Robert Weaver

Lyndon B. Johnson Forty Years After His Death: Mixed Legacy

Forty years ago today, President Lyndon B. Johnson died at the age of 64, two days after the second inauguration of President Richard Nixon, an event he did not attend due to poor health.

Johnson had only been out of the Presidency for four years and two days, and one has to wonder had he run in 1968 and won, whether he would have died in office from the stresses and burdens of the job, and particularly the ongoing war in Vietnam.

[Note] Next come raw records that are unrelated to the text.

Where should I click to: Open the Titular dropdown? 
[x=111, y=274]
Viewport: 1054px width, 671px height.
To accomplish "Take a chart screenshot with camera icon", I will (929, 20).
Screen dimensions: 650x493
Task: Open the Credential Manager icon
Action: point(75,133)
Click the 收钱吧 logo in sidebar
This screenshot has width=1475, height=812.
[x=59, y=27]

Vietnam will always be the ultimate “Achilles Heel” of the Johnson Presidency, with the President hating foreign policy and just wishing for the Vietnam mess to go away, but his fateful decision to commit a half million troops to the war doomed the unity he had experienced in his landslide victory in 1964 over Senator Barry Goldwater, the greatest popular vote victory percentage in American history!

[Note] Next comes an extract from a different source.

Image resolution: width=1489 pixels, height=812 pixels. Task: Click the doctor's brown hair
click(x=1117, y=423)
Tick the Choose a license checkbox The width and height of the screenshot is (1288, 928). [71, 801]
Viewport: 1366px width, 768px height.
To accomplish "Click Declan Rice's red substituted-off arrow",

Johnson did so much good in expanding the vision of the New Deal of FDR, the Fair Deal of Harry Truman, and the New Frontier of JFK, and accomplished everything they pursued, and failed to accomplish in their Presidencies. And just yesterday, President Barack Obama evoked the image of the Great Society, and the goals that he outlined to expand that Great Society a half century later, after a long time in the political “wilderness”.

Without Johnson as President, we would not have had the following, in many cases, EVER up to now:

Medicare
Medicaid
Immigration Reform
Federal Aid to Education
Civil Rights Act
Voting Rights Act
War on Poverty—Office of Economic Opportunity, Job Corps, Project Head Start, Model Cities, and other programs
Environmental Legislation
Consumer Legislation
National Public Radio
Public Broadcasting System
National Endowment For The Arts
National Endowment For The Humanities
Gemini and Apollo Space Programs
Cabinet Agencies–Department of Housing and Urban Development and Department of Transportation
First African American appointments to the Cabinet–Robert Weaver–and the Supreme Court–Thurgood Marshall

Can anyone imagine NOT having most, if not all, of these programs and agencies?

Some might have been accomplished over time under other Presidents, but it is hard to conceive that much of it would have occurred with the rise over time of the conservative movement to power under Ronald Reagan, and Reagan’s impact on the next thirty years of American government until now.

As always is true of any President, Lyndon B. Johnson will remain highly controversial, but it is worth remembering his positive legacy on this, the 40th anniversary of his death, while not overlooking the damaging effect of his foreign policy actions, particularly in Vietnam.